Provided passage:
┌────────

There are days when having both of us work from home and being able to keep A-chan home with us is absolutely wonderful. And then there are days when our work schedule gets interrupted and I get really frustrated and almost wish that she went to Daycare. Almost.
I usually plan my "serious work sessions" for during her nap everyday. But the days when she doesn't take a nap (like yesterday) or if her nap is cut short by something, I can't get much done and end up being frustrated and feeling resentful about it. The fact that I get so frustrated is a mystery to me - it's like not-sleeping is a trigger for me to get all upset and it makes no sense. And at the end of a long day of stress & anger & tantrums from a sleepy toddler I end up questioning our decision to keep her at home with us.
Daycare is a necessary and wonderful thing for lots of parents, I know. Yet I just don't like it. Looking back on my own daycare days I am filled with horror. So I feel incredibly fortunate to be able to keep my daughter home with us.

└────────

Source excerpt:

┌────────

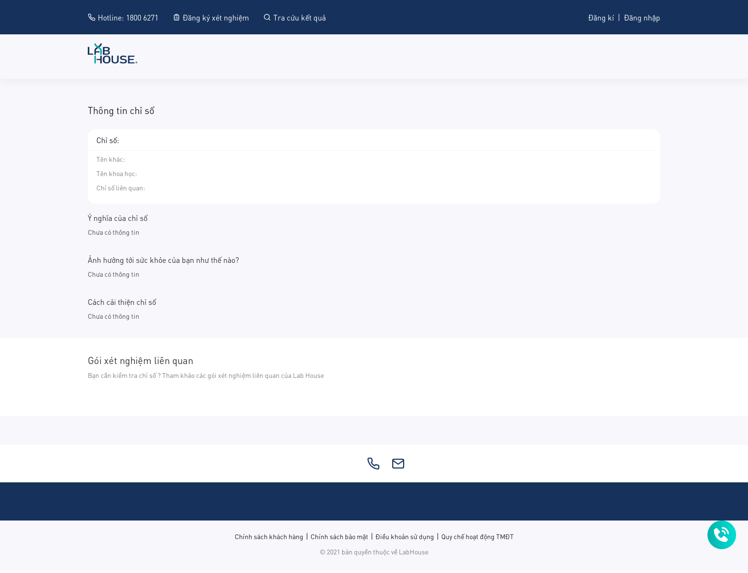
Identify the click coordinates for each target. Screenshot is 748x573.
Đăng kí (601, 16)
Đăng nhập (642, 16)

└────────

What to work on:
**A.** Can you shorten the paragraph beginning "I usually plan my" in the post about working from home with a toddler while keeping its main facts?
**B.** Set down, word for word, the stretch of the post about working from home with a toddler from "There are days when having" through "at home with us.".
**C.** Would you write the next part of the post about working from home with a toddler, picking up after its final sentence?

Exercise responses:
**A.** I schedule my serious work for A-chan's daily nap. When she skips it (as she did yesterday) or it gets cut short, I get little done and end up frustrated and resentful. I can't explain that reaction, since it's as if her not sleeping triggers me. After a long day of stress, anger and a sleepy toddler's tantrums, I find myself questioning our decision to keep her home.

**B.**
There are days when having both of us work from home and being able to keep A-chan home with us is absolutely wonderful. And then there are days when our work schedule gets interrupted and I get really frustrated and almost wish that she went to Daycare. Almost.
I usually plan my "serious work sessions" for during her nap everyday. But the days when she doesn't take a nap (like yesterday) or if her nap is cut short by something, I can't get much done and end up being frustrated and feeling resentful about it. The fact that I get so frustrated is a mystery to me - it's like not-sleeping is a trigger for me to get all upset and it makes no sense. And at the end of a long day of stress & anger & tantrums from a sleepy toddler I end up questioning our decision to keep her at home with us.

**C.**
It seems like all the kids I know who are in daycare are always sick. A-chan so far has had only two illnesses in her two year old life and we hope to keep that number to about the same ratio as she grows. That is a huge reason I don't want to send her to daycare. And the added caveat that we know all her bad habits will come from us instead of from other kids is...well, I don't know if that's a benefit or not.
So why am I writing all of this? Mainly to have something to convince myself that daycare is evil when I'm extremely frustrated and tired and grumpy and A-chan refuses to take a nap.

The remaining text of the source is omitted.